• **Text**:
--- start ---
Assessing the Impact of Changes in Gender Equality on Female Homicide Victimization: 1980-2000

Document Type


Department or Administrative Unit

Law and Justice

Publication Date



Numerous studies have tested the feminist hypothesis that gender inequality affects homicide rates by analyzing Census and Uniform Crime Report data for a single time period. Although these “snapshot” tests are important, they do not capture the “change” element that is implied by these hypotheses. According to feminist perspectives, gender inequality and gender equality could increase homicide rates, the former increasing the structural disadvantage of women relative to men and the latter representing a “backlash” effect. Women’s absolute status may also be an important predictor of homicide victimization. Furthermore, it is quite possible that this process is dynamic and therefore the change in equality over time may be more important than the actual level of equality at any given time. The present study measures the impact of gender equality and women’s absolute status on female homicide victimization using city-level data from 1980 to 2000. In general, the results suggest that changes in gender equality and women’s absolute status have decreased women’s rate of homicide victimization, and the negative effect of gender equality appears to have grown stronger over time; however, these results are not uniform across victim–offender relationships.
--- end ---
• **Given instruction**: Please reproduce the entire text on gender equality and female homicide above, word for word. The entries that come next can be skipped.

• **Supplied data**:
--- start ---
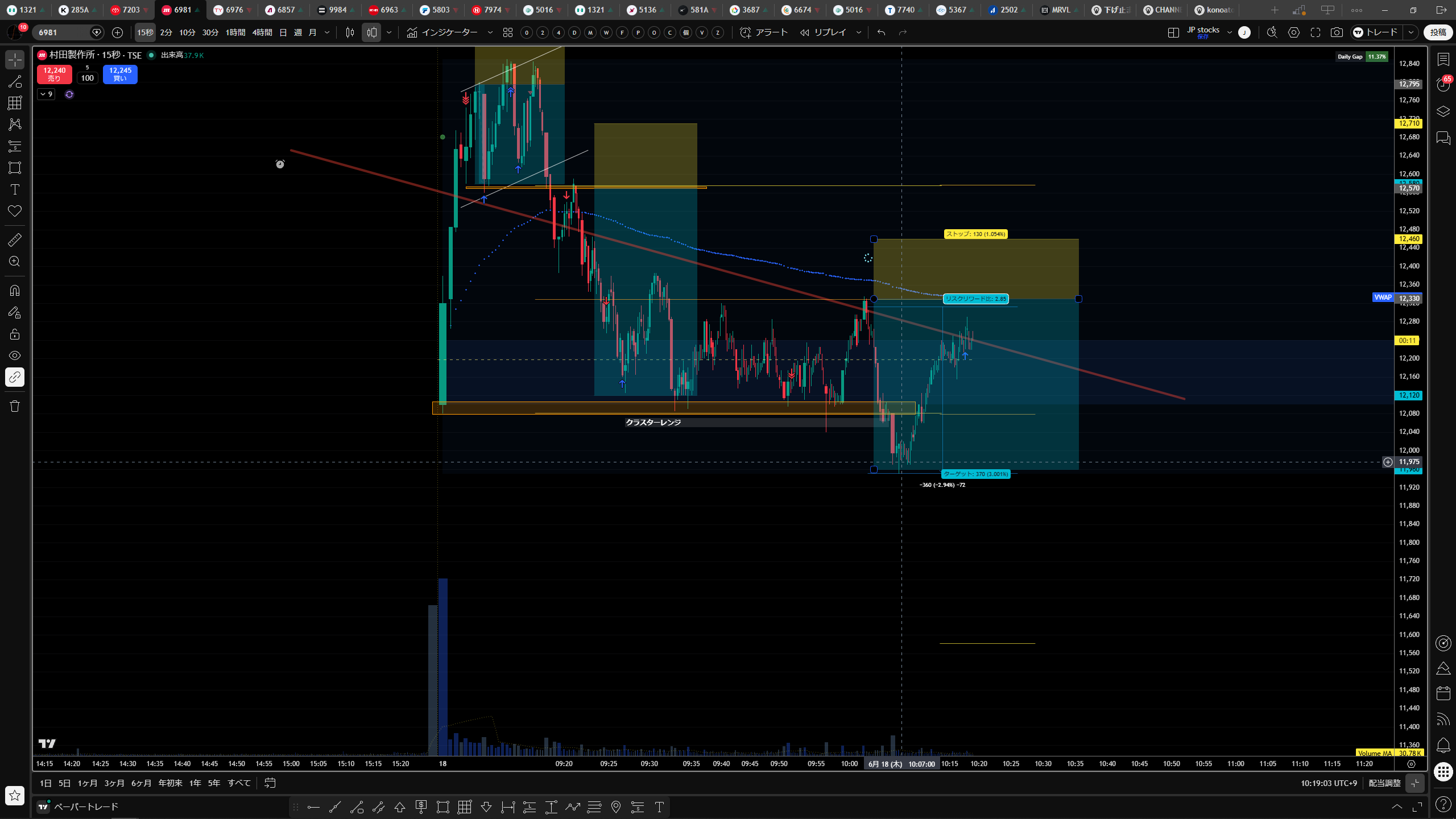Click the undo arrow in toolbar
Image resolution: width=1456 pixels, height=819 pixels.
(881, 32)
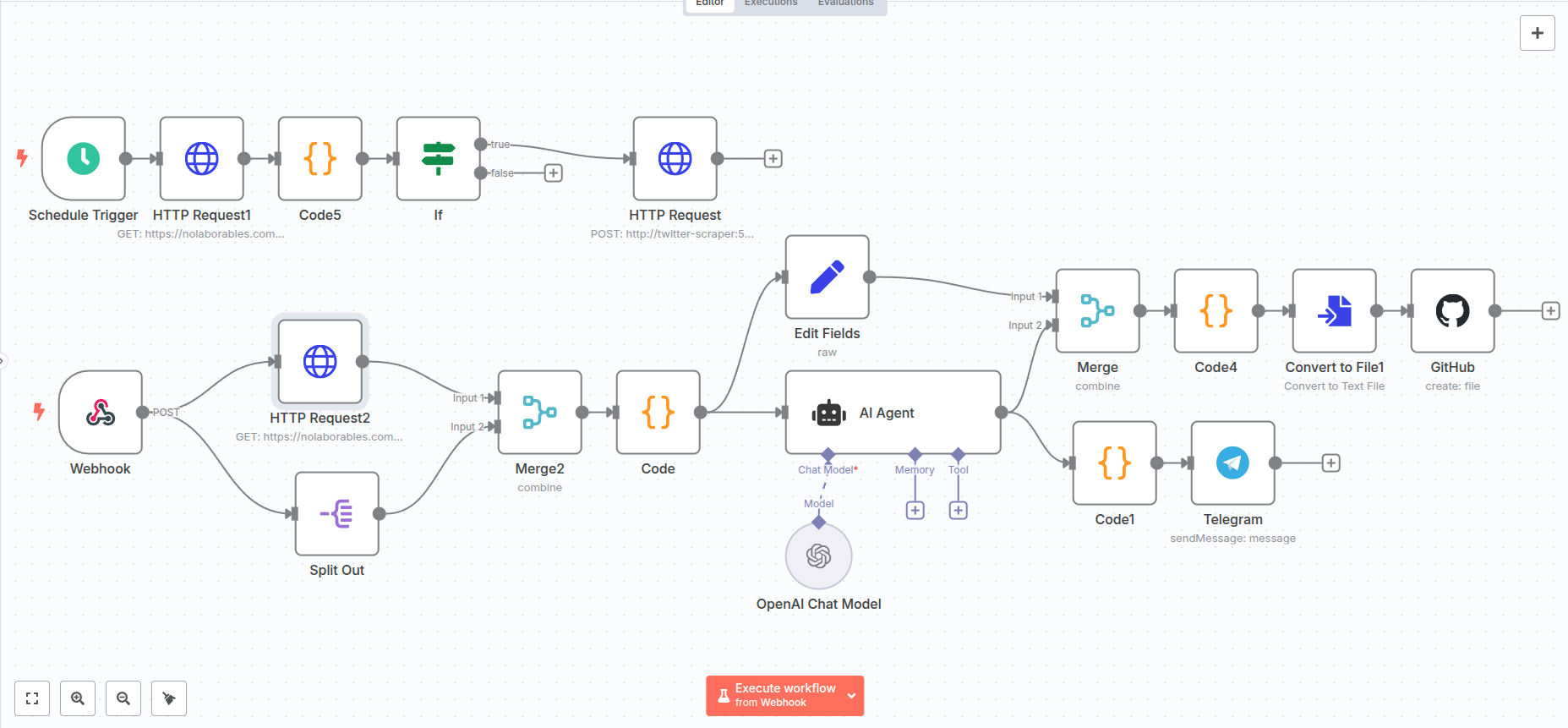Open the Edit Fields pencil node
Screen dimensions: 1568x728
(x=827, y=276)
--- end ---
• **Answer below**:
Assessing the Impact of Changes in Gender Equality on Female Homicide Victimization: 1980-2000

Document Type


Department or Administrative Unit

Law and Justice

Publication Date



Numerous studies have tested the feminist hypothesis that gender inequality affects homicide rates by analyzing Census and Uniform Crime Report data for a single time period. Although these “snapshot” tests are important, they do not capture the “change” element that is implied by these hypotheses. According to feminist perspectives, gender inequality and gender equality could increase homicide rates, the former increasing the structural disadvantage of women relative to men and the latter representing a “backlash” effect. Women’s absolute status may also be an important predictor of homicide victimization. Furthermore, it is quite possible that this process is dynamic and therefore the change in equality over time may be more important than the actual level of equality at any given time. The present study measures the impact of gender equality and women’s absolute status on female homicide victimization using city-level data from 1980 to 2000. In general, the results suggest that changes in gender equality and women’s absolute status have decreased women’s rate of homicide victimization, and the negative effect of gender equality appears to have grown stronger over time; however, these results are not uniform across victim–offender relationships.